Excerpted passage:

○ ○ ○

For those not using Linux: cpuset(1) works
Great post!
Not to diminish it, but I think the underlying problem is that using expressions at all in bash is nonidiomatic. I think I’d have written the loop as
for i in $(seq 30 -1 0); do …
but glancing at a page on bash scripting it appears that bash now has built-in support for ranges that don’t rely on an external binary (seq):
for i in {30..0}; do
TempleOS will blow you out of the water outputting counting numbers to the command-line–even C linux code –, but it’s a dumb benchmark. Also, I can change tasks 3,000,000 times in one second per CPU core.
Ring-0-only and identity-mapped is obviously untouchably more optimal.
How about adjusting /sys/devices/system/cpu/cpufreq/ondemand/up_threshold to work around the frequency stepping problem (if you are using the ondemand governor)?
Interesting — I didn’t know about that setting.
Since my machine has twelve hardware threads and the load is evenly distributed I’d have to set that threshold to ~8 (default is 95) to get the CPU to ramp up on demand, and that is too low for normal usage.
The only fix would be to get the scheduler to not spread the workload out so much. If it only used one or two hardware threads then the frequency management code would have a fighting chance.
Reblogged this on Elmar Klausmeier's Weblog and commented:
Very good article on timing CPU bound application.
On a Raspberry PI model B (512MB) the result was :
root@raspberrypi:~# bash benchmark.sh
Just did 1000 iterations using expr math
real 0m11.201s
user 0m0.810s
sys 0m1.110s
On a Raspberry PI model B (256MB) the result was :
root@raspberrypi:~# bash benchmark.sh
Just did 1000 iterations using expr math
real 0m11.113s
user 0m0.820s
sys 0m1.050s
basically the same…
Having let it percolate for a few months, what ended up happening on this topic? One thought that came to mind as I was reading is I wonder how a small embedded interpreter like Lua or Scheme would perform? And in the interest of joining the crowd, here are my own numbers from my 3770k:
wyatt@Yue ~/tmp $ ./sloloop ExprTest
Just did 1000 iterations using expr math
real 0m0.520s
user 0m0.257s
sys 0m0.262s
#That’s at 1.6-3.5GHz. Still slow, but I’m a bit curious why the same code is four times faster than on your system.
wyatt@Yue ~/tmp $ ./sloloop BashTest
Just did 150000 iterations using bash math
real 0m0.770s
user 0m0.733s
sys 0m0.036s
#No surprises here, and a POSIX-compliant while loop with static busybox is only maybe a smidgen faster from what I’m seeing. Using a bash range is not quite three times faster (~280ms for 150k)
Very little came of this, unfortunately. Updates on some of the points:
2) The Linux kernel’s power management is still confused by lots of short-lived processes. This is a tricky problem and I think Windows has the same flaw. This does make some real tasks run ~3x slower.

○ ○ ○

Record set:
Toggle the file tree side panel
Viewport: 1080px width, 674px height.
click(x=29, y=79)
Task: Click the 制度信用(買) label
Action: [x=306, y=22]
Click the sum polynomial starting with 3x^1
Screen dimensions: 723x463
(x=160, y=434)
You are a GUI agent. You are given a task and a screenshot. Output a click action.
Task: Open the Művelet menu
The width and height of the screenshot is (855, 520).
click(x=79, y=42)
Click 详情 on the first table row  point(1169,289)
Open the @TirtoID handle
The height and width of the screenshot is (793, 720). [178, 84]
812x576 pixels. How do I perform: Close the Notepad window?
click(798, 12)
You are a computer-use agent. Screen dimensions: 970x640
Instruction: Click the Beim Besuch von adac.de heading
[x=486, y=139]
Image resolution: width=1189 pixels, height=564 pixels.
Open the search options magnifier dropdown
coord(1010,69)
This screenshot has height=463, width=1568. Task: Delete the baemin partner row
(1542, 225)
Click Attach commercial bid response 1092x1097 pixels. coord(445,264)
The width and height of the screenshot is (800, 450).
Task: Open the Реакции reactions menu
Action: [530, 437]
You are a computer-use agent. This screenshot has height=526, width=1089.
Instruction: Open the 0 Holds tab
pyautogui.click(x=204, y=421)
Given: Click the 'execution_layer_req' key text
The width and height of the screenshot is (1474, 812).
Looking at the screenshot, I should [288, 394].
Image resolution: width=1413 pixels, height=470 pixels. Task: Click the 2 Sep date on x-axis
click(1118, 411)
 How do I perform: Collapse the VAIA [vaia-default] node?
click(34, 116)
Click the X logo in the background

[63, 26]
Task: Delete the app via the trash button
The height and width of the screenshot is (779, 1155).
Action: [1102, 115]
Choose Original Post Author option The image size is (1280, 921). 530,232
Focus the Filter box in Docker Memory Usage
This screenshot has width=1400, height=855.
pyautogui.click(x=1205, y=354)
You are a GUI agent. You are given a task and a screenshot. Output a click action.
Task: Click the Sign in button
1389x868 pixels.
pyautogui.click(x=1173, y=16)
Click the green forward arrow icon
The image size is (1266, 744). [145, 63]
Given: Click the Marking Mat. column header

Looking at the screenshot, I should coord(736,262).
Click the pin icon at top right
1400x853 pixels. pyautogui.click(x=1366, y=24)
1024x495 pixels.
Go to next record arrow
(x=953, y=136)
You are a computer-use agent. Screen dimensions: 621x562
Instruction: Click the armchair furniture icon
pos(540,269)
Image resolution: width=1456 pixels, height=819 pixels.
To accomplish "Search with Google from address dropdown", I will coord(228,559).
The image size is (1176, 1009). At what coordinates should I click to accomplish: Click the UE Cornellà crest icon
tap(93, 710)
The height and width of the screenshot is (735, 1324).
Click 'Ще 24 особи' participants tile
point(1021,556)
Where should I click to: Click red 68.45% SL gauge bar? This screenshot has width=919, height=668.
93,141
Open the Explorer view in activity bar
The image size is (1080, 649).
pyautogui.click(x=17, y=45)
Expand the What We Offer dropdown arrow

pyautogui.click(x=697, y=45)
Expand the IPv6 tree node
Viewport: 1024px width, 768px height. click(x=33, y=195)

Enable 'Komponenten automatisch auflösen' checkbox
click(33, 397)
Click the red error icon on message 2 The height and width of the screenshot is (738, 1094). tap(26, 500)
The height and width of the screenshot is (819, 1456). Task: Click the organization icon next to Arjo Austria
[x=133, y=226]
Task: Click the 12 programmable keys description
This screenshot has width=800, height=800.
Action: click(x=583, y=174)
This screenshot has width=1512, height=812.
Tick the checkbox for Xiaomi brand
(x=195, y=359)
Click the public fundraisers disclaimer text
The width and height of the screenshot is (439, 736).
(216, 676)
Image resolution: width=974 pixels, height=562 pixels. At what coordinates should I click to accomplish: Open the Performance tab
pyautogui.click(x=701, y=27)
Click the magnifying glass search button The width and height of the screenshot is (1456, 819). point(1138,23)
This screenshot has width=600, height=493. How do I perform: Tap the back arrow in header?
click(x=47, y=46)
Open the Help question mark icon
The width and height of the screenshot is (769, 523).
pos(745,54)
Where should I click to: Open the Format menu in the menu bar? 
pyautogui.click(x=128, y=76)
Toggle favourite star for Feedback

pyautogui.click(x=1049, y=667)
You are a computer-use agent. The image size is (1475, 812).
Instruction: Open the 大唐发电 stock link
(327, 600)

○ ○ ○

Exercise tasks:
A – List every "real" time reported in the bash benchmark discussion's benchmark output.
B – In the bash benchmark discussion, what is the default value of the up_threshold setting?
C – Pick up the bash benchmark discussion right after its final sentence and carry it forward.

Exercise responses:
A –
0m11.201s
0m11.113s
0m0.520s
0m0.770s

B – 95

C –
3) time still gives inaccurate information about CPU time consumed, with no documentation or disclaimers of this error. There was much discussion about this but I think that ultimately the maintainers didn’t believe that the task was CPU bound, despite all the evidence. That’s a pity. I hate tools that lie.
Lua or Scheme would probably be faster — anything that doesn’t involve crazy amounts of process creation will avoid most of the problems.
We reduced our use of child processes significantly so the slowdown is now acceptable, so I moved on.
I would seriously recommend always running any desktop machine with “performance” scheduler. As long as you don’t disable C1-C6 sleep states for the processor, an average desktop processor core will be halted anyway for most of the time. The idea is to keep the processor halted (somewhere in C1-C6 state) as much as possible and only run the CPU for short periods of time. See `sudo powertop` for statistics…
That means that the CPUs will always run at top frequency. If every desktop Linux PC did that then the increased worldwide power draw would probably be quite noticeable.
Disclaimer: I haven’t actually measured the power draw change. Maybe later.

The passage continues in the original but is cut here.